◆ DIRECTION: Reproduce the listing below word for word, from the line with "Where should I click to: Open" through the last line of the listing, including both ends. Leave the pictures out of your answer.
***** PROVIDED RECORDS *****
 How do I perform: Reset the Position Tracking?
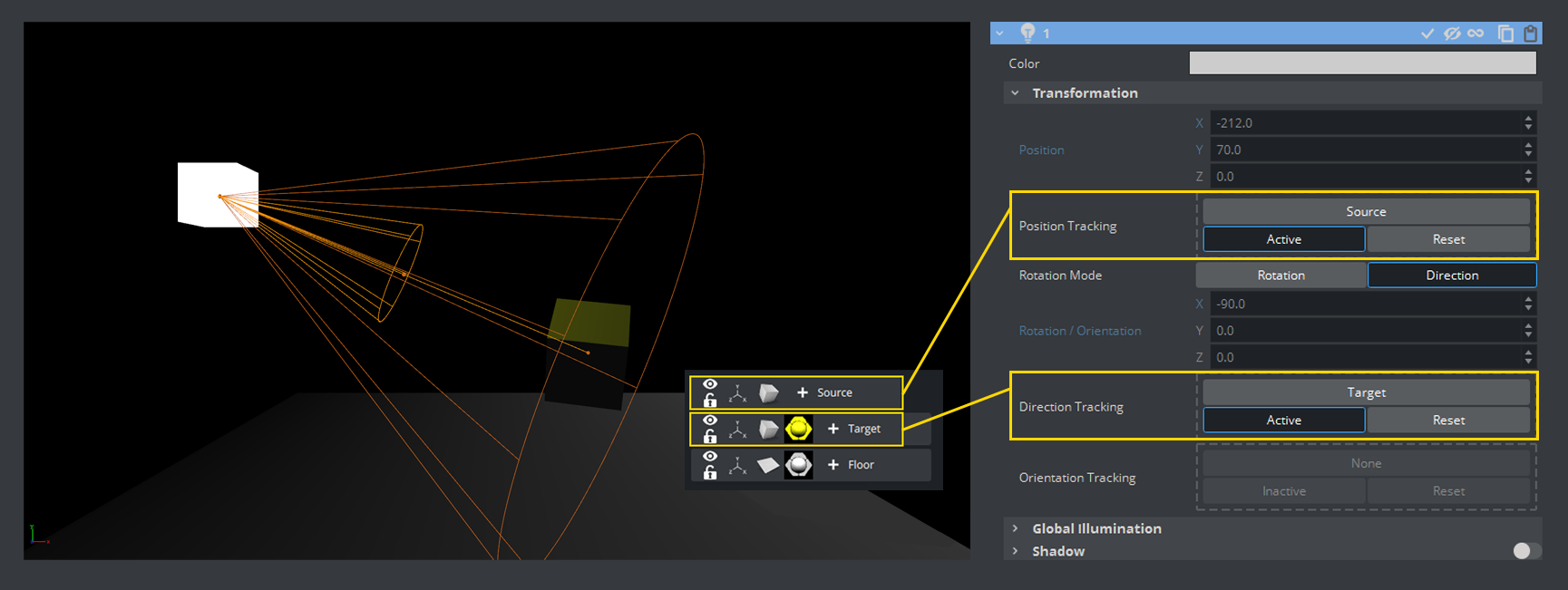[1448, 239]
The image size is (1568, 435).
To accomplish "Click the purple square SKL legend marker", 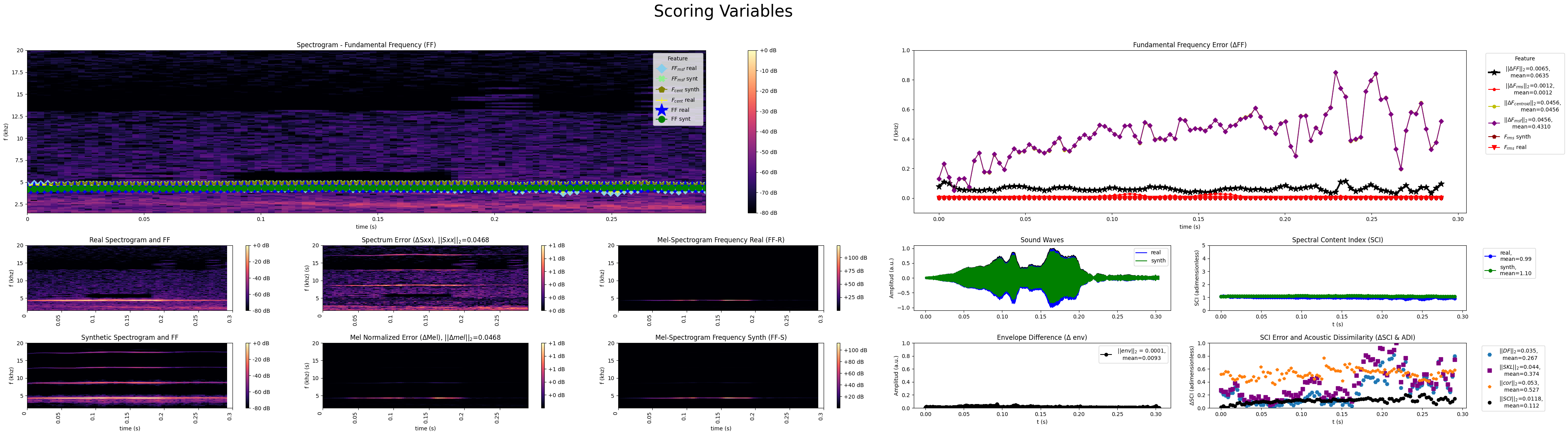I will pos(1489,370).
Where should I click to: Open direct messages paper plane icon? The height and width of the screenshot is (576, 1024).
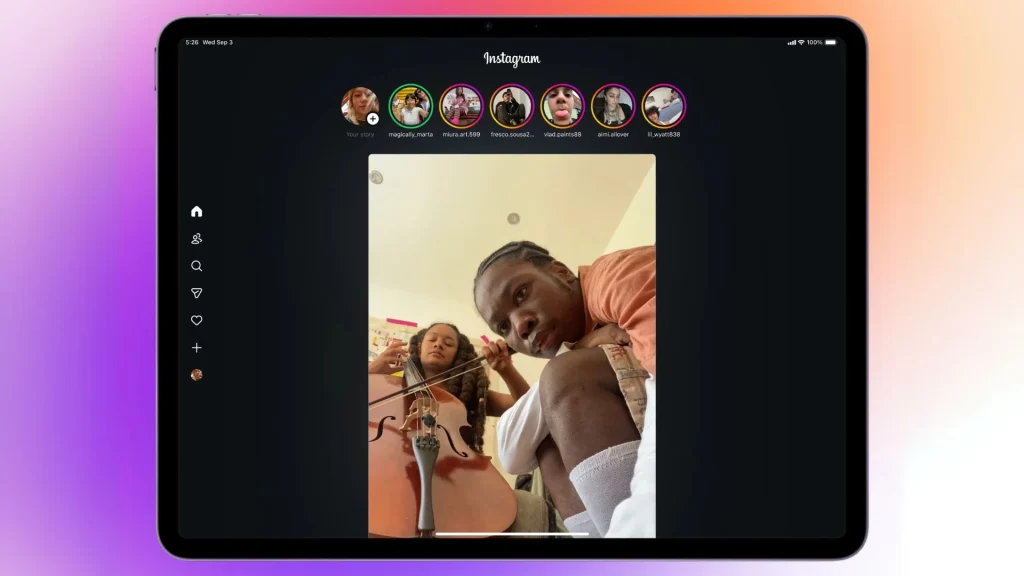(x=196, y=293)
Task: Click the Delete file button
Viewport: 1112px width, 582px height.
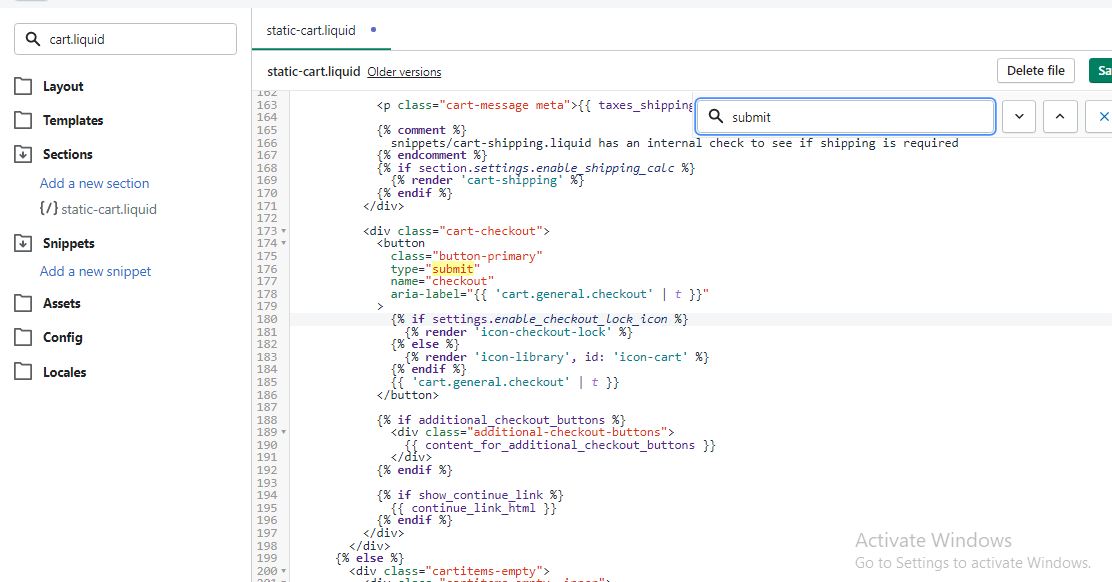Action: point(1035,71)
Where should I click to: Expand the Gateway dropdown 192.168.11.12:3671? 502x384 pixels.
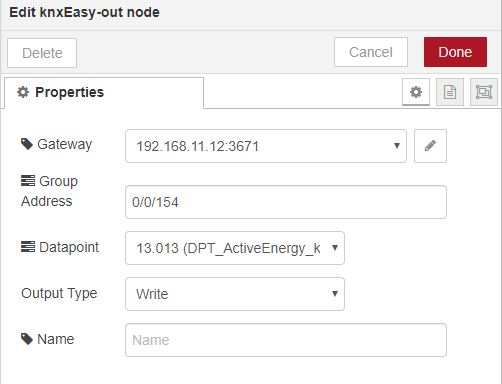(266, 146)
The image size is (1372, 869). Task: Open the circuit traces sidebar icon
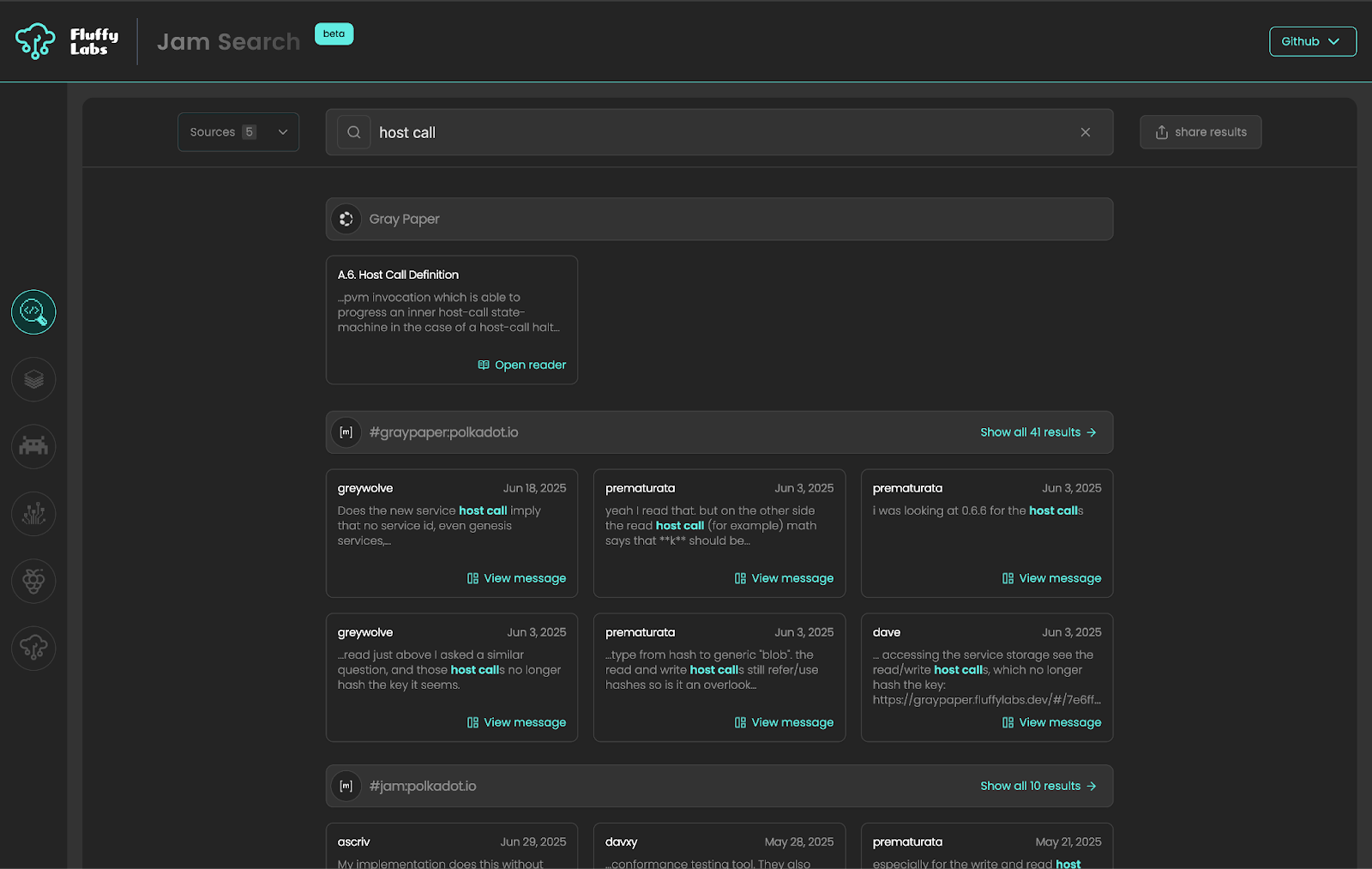33,514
*****
◆ OUTPUT:
Where should I click to: Open direct messages paper plane icon? The height and width of the screenshot is (576, 1024).
(x=196, y=293)
Task: Click the Delete file button
Viewport: 1112px width, 582px height.
Action: point(1035,71)
Where should I click to: Expand the Gateway dropdown 192.168.11.12:3671? 502x384 pixels.
(266, 146)
The image size is (1372, 869). Task: Open the circuit traces sidebar icon
33,514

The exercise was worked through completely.